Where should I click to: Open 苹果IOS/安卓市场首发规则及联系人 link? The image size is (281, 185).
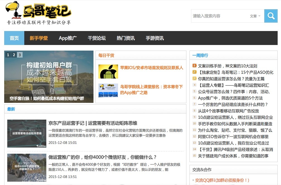[x=152, y=68]
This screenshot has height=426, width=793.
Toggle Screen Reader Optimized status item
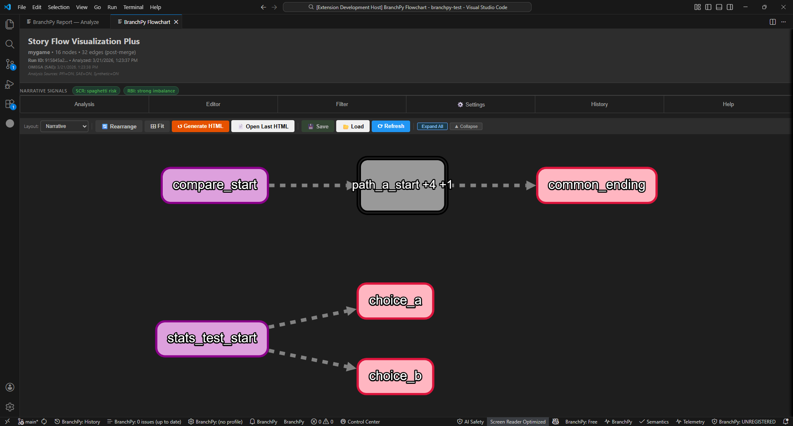pyautogui.click(x=518, y=421)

- **WHAT TO WORK ON**
Could you copy all of the entries above exactly, without the pictures?

- **WRITTEN SOLUTION**
Where should I click to: Open 苹果IOS/安卓市场首发规则及联系人 link? The image size is (281, 185).
[x=152, y=68]
This screenshot has height=426, width=793.
Toggle Screen Reader Optimized status item
pyautogui.click(x=518, y=421)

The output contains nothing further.